Until 2011, Amritesh had been serving as Senior Vice President of Marketing of Jubilant Foodworks Limited, a company he had joined in November 2005, after stints in Cadbury India and Whirlpool. By now a specialist in consumer marketing, he was involved with marketing strategies that won the Domino’s Pizza International Marketing Excellence Award (2006) for best product launch and advertising campaign, among the many other achievements India’s first publicly listed foodservice company gathered in the years following.
[“We have a value that we call ‘Break what you build’. You will continue to see us doing more and more of that; so expect innovation and new news in product, design and all touchpoints.”]
“One of the first things that I understood at IMT Ghaziabad – and one that I never forget – is that the lives which consumers are living are what drive their consumption behaviour the most. Various influences like culture, tradition, roles and responsibilities are important factors that brand managers should understand. But what does not change much is the basic method of winning with customers; which is of scratching below the surface, unearthing real consumer insights, building differentiated propositions and executing to perfection,” he says in an alumni interview posted on the IMT website.
So far, he certainly appears to be winning with customers; Dunkin’ Donuts India — now a 55-outlet-strong chain, with its latest territorial expansion being into Hyderabad — was conferred with the titles of ‘Most Admired Foodservice Chain of the Year: Cafes and Bars’ as well as the ‘Most Admired Foodservice Retail Innovation of the Year’ at the Coca Cola Golden Awards 2015 earlier this year.
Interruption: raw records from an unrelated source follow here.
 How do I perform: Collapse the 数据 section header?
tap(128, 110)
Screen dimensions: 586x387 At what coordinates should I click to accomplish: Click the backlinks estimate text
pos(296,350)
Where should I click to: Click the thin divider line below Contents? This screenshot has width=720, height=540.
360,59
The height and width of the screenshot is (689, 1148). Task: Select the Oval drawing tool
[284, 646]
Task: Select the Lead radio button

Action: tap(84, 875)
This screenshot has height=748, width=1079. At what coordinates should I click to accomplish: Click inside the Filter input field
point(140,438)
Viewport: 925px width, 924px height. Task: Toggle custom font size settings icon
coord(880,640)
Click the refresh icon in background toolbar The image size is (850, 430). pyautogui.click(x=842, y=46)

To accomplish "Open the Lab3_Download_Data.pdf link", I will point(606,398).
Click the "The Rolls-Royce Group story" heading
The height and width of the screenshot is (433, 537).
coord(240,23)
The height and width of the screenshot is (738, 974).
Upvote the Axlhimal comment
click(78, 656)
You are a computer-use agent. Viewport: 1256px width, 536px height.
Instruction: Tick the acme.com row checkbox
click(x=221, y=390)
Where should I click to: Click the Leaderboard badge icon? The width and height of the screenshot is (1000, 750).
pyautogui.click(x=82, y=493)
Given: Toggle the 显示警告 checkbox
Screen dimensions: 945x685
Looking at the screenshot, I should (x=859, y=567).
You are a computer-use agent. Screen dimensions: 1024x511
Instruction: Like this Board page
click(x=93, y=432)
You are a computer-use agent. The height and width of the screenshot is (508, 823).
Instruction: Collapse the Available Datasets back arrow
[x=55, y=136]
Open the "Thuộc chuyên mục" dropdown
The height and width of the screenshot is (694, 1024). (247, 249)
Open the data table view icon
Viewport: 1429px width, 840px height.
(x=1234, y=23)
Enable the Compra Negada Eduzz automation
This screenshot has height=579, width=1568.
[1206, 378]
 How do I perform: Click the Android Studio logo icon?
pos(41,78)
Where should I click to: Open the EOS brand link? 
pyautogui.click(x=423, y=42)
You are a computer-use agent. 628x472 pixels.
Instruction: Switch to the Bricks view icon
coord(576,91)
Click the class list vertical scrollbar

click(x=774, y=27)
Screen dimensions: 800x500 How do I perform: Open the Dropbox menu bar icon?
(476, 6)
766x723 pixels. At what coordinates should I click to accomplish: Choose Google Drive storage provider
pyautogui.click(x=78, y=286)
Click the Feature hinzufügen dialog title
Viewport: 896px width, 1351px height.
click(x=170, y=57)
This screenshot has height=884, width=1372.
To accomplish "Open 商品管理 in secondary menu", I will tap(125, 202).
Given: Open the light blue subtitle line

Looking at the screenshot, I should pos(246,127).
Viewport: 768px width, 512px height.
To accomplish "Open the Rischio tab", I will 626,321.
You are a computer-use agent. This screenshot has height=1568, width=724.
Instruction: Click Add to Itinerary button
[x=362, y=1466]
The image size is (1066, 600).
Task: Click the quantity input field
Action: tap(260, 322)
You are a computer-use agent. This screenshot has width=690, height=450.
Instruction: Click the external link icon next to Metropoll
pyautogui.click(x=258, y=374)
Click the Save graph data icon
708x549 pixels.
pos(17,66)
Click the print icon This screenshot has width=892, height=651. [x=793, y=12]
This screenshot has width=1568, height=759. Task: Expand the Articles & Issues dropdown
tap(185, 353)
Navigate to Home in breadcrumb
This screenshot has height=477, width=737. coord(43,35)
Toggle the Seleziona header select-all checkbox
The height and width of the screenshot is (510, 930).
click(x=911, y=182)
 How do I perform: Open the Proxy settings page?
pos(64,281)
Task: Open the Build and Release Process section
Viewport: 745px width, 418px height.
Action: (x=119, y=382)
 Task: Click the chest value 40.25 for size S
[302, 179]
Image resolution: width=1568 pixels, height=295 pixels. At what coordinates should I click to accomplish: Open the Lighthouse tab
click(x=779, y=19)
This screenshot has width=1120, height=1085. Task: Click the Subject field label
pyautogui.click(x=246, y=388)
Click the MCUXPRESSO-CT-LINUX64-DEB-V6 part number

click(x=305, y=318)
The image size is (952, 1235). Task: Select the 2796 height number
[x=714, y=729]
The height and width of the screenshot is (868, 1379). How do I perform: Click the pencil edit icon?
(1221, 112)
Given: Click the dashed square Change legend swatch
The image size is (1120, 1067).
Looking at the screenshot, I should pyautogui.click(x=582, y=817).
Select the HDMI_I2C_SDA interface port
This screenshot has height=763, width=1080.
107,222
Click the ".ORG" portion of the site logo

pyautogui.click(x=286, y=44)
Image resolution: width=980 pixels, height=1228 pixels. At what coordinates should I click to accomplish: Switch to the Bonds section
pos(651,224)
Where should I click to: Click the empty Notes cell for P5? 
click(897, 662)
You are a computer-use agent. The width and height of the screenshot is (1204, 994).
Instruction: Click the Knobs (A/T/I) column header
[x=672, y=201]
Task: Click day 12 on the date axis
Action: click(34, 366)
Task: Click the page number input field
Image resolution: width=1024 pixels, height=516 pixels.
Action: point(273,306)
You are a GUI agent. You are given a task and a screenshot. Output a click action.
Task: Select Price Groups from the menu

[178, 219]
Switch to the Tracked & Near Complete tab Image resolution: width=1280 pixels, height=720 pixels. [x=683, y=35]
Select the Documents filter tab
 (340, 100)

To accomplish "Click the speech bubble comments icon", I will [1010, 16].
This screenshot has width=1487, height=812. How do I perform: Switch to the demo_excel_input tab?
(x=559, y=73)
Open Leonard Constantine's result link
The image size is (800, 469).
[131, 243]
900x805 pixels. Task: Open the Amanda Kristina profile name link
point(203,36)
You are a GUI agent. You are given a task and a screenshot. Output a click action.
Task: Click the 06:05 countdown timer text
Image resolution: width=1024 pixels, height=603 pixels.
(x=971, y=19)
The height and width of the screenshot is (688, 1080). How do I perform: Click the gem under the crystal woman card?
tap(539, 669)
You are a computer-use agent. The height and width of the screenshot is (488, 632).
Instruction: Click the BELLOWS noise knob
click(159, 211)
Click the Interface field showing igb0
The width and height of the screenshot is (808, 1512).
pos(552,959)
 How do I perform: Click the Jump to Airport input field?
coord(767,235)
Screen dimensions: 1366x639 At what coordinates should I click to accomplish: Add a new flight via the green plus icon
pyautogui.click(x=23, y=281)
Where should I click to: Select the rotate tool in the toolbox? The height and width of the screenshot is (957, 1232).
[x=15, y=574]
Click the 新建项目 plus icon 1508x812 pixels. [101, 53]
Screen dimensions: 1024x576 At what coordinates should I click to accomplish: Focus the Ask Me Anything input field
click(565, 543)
For Amritesh, the challenge at Dunkin’ Donuts ranged from landing the brand in not just the strong donut familiar territories – Mumbai, Pune, Ahmedabad and Goa – but also the unknown to the donut-vocabulary towns of North India – Jaipur and Kanpur. Over the course of the past year, his team has deployed a 360-degree marketing plan for complete mind dominance. Via the ‘More’ add-on in ‘Dunkin’ Donuts & More’, product innovation was identified as the strongest driver; as a part of the marketing calendar for 2014, all the three categories – Beverages, Donuts and Food – got strong anchors in the new product innovation emanating from the new brand promise. Importantly, all products were constructed on a consumer-led concept — based on the core insight of the brand idea: GET YOUR MOJO BACK.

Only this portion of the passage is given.